# Vibrant Not Recognized By PC



## Woody

Alrighty then. So as not to pollute the Lounge with this issue (Xenoism is having the same problem as well), I thought I would start a new thread to get it all in one place.

I bought another Vibrant that was stuck on the bootloader screen. I gets into DL mode just fine, however Odin doesn't recognize it. I have uninstalled, reinstalled the drivers, used Nexus S and GNex drivers, 4 cords and 3ports and still no joy. My daily driver Vibe is like a mid-town flasher and is seen all over the place. So this leads me to believe that it is not driver/SW related but rather HW realted for me.

*A BIG THANKS TO EVERYONE WHO IS HELPING WITH THIS. I APPRECIATED IT VERY MUCH MY FRIENDS.*​(All CAPs to show that I mean it)​
*@Dougfresh *​
Drivers from Doug Here
Android SDK
Magical Nexus S Drivers
http://forum.xda-dev...d.php?t=1174992
Heimdall link: http://www.glassechi...ducts/heimdall/

*@Yosup*

Nexus S drivers (via Android SDK )
* Guide: How to install Samsung Nexus S & Galaxy Nexus USB & ADB Driver With Android SDK Tools??
* Files: Android SDK, Java SE Development Kit (JDK)
* Thread:  [TOOL] Odin3 v 1.70
* Download: Odin3_v1.7.rar

_More Drivers from Yosup_

Softpedia Driver Listings ( MOBILES / Samsung )

** Extracted data **
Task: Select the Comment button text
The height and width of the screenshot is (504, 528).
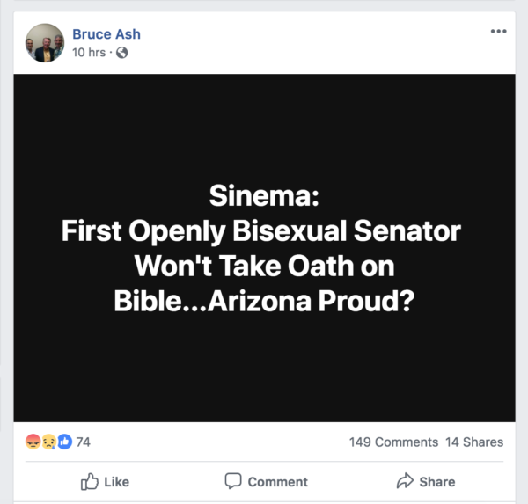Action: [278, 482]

--

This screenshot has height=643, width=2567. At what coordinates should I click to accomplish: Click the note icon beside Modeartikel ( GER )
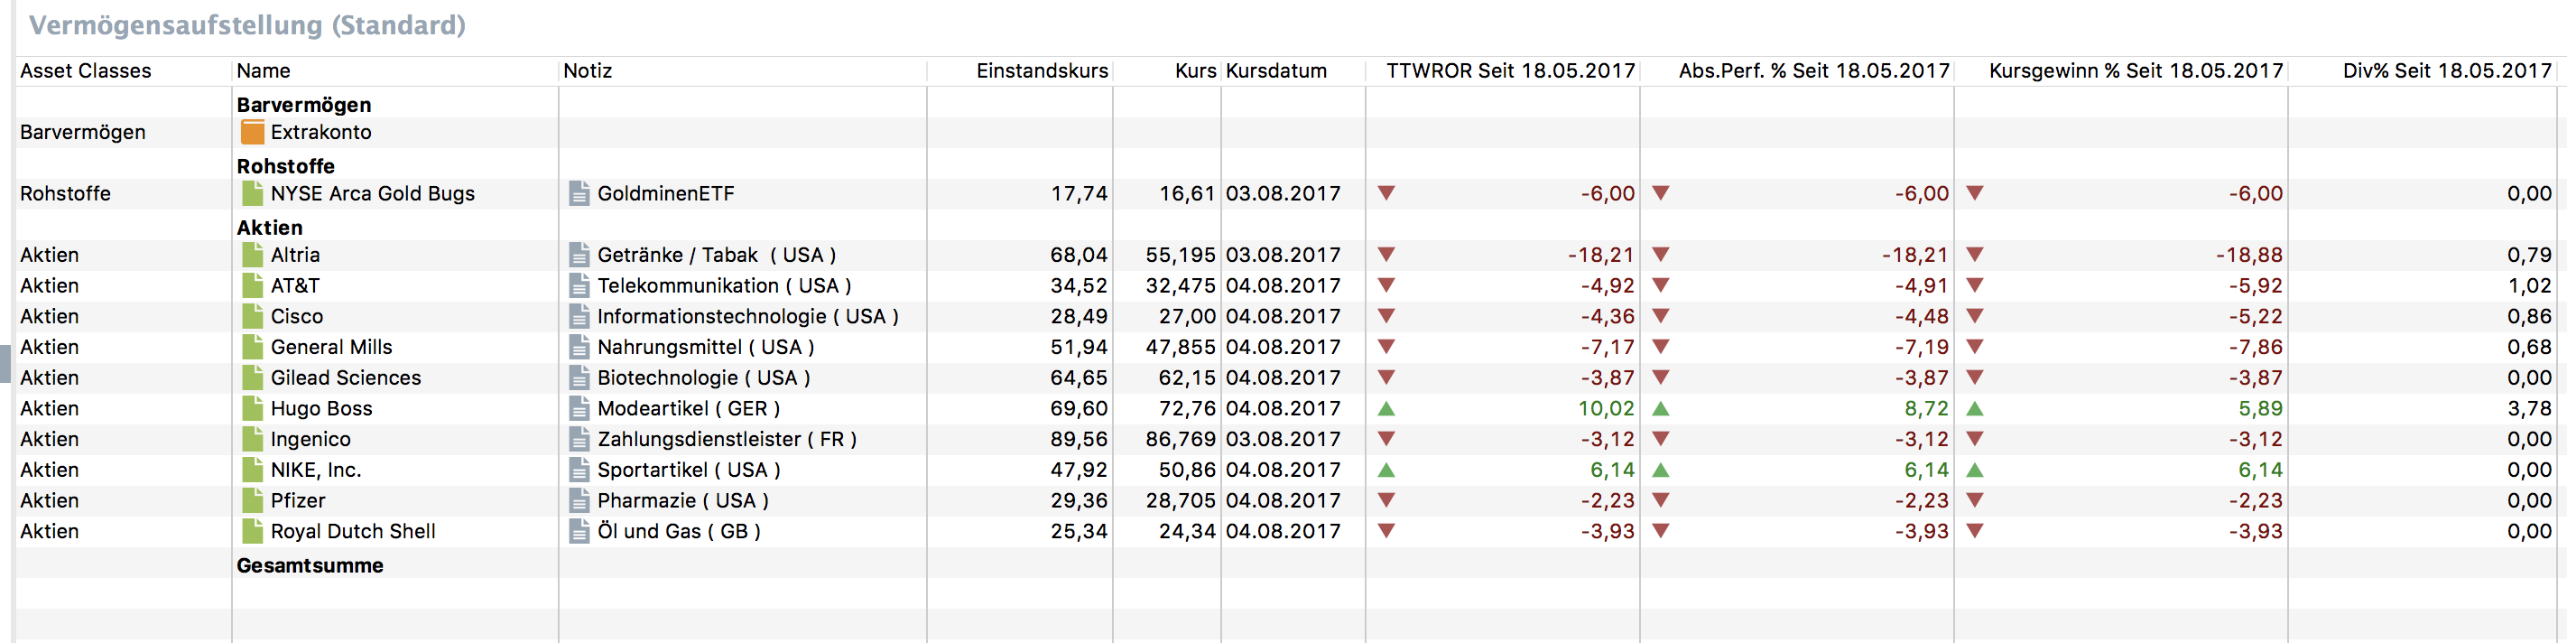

** What to do **
(a) Using the thread about the Vibrant the PC does not recognize, judge each statement as yes or no and quote the exact words of the thread that decide it. (i) Odin fails to recognize the newly bought Vibrant. (ii) The poster tried only a single cord. (iii) The poster's daily driver Vibe goes unrecognized as well.
(b) Go on with the thread about the Vibrant the PC does not recognize, picking up after its final line.
The records play no role in this work.

** Answers to the exercises **
(a)
(i) Yes: "Odin doesn't recognize it."
(ii) No: "4 cords"
(iii) No: "My daily driver Vibe is like a mid-town flasher and is seen all over the place."

(b)
* SAMSUNG USB Driver for Mobile Phones 1.5.6.0
* SAMSUNG USB Driver for Mobile Phones 1.5.5.0
* SAMSUNG USB Driver for Mobile Phones 1.4.8.0
* SAMSUNG USB Driver for Mobile Phones 1.4.103
* Samsung Galaxy S USB Driver 1.4.2.2

*@Br1cK'd*

Drivers
https://dl.dropbox.c...hones (x64).exe

https://dl.dropbox.c...GalaxyS_x64.zip

*@Mr_Psycho*

I've converted Adam's embedded Heimdall package to work with Heimdall v1.3.x. ALL credit still goes to Adam. I only changed his homepage URL to point to his Google Code page, since the other site is gone. Filenames and donate URL are all still in-tact.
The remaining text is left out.